§ Reading passage
--- begin ---

The number of workers over 65 in Ireland is on the increase. For the first time in history, five generations can be found working together.

What is becoming clear through recent case law, is many employment contracts and workplace policies are not suitable to match this trend. With the majority of employees believing they will have to work longer than ever before, now is the time for employers to prepare for a more age-diverse workplace. Simple steps include adapting employee handbooks and contracts of employment to ensure they are fit for purpose. Watch out for William Fry's Age Report due to be released in 2019.

EU Directive on the activities and supervision of institutions for occupational retirement provision (IORP II)

The IORP II Directive has a deadline for transposition of January 13, 2019. It is expected the Irish legislature will publish transposing regulations in early 2019. The Pensions Authority is expected to issue supporting guidance. For many schemes IORP II will require them to revise how they approach scheme governance. We intend to schedule a client briefing early next year.

Auto-enrolment

The Government is set to finalise the design of the proposed auto-enrolment system for pensions by Q1 of 2019. It will be interesting to see whether the Government has taken on board the concerns raised by many on that proposed design.

--- end ---

§ What you will do
• A. From the Ireland workplace and pensions note, list each development the note links to a specific date or period in 2019, along with that timing.
• B. Reproduce word for word the stretch of the Ireland workplace and pensions note from "What is becoming" through "released in 2019.".
• C. Write a continuation of the Ireland workplace and pensions note, starting after its final sentence.

§ Raw data
--- begin ---

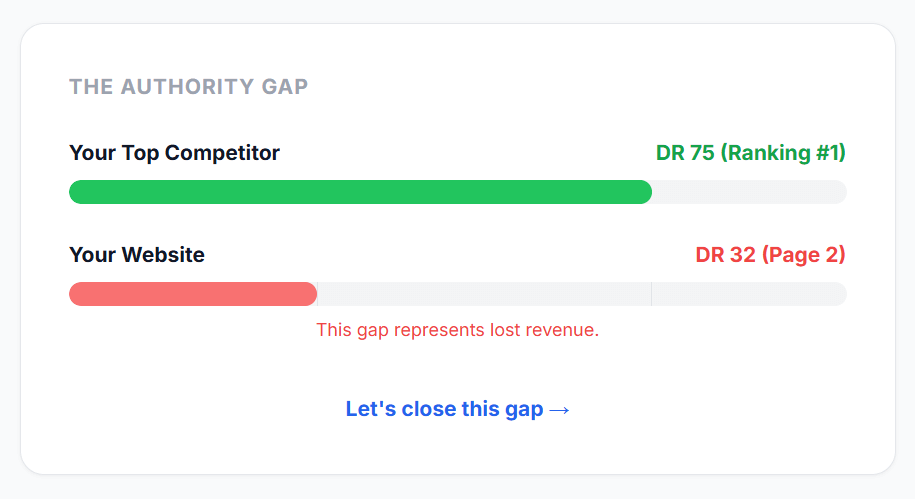Click the "(Ranking #1)" text
The image size is (915, 499).
click(x=783, y=153)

--- end ---

§ Results by task
• A.
- Release of William Fry's Age Report: 2019
- Deadline for transposition of the IORP II Directive: January 13, 2019
- Publication of transposing regulations by the Irish legislature: early 2019
- Government finalization of the design of the proposed auto-enrolment system for pensions: by Q1 of 2019

• B.
What is becoming clear through recent case law, is many employment contracts and workplace policies are not suitable to match this trend. With the majority of employees believing they will have to work longer than ever before, now is the time for employers to prepare for a more age-diverse workplace. Simple steps include adapting employee handbooks and contracts of employment to ensure they are fit for purpose. Watch out for William Fry's Age Report due to be released in 2019.

• C.
Defined Benefit reforms

Proposed reforms were included in the pre-legislative draft of the Social Welfare Pensions and Civil Registration Bill 2017. These proposals, which included a provision empowering the Pensions Authority to impose a statutory debt on employers in certain circumstances, were later dropped. Employers with DB schemes should watch out for developments in 2019.

European Insurance and Occupational Pensions Authority (EIOPA)/European Central Bank reporting

New reporting requirements for pension schemes have been introduced by EIOPA and the ECB. EIOPA's requirements for quarterly reporting will apply from Q3 of 2019. The first reporting deadline for the ECB is end of Q4.

The Central Bank of Ireland has published a list of pension schemes the ECB requirements apply to, and any not on the list has been granted a derogation. The Pensions Authority has contacted registered administrators regarding the data collection process. We expect the administrators will be in contact with affected schemes.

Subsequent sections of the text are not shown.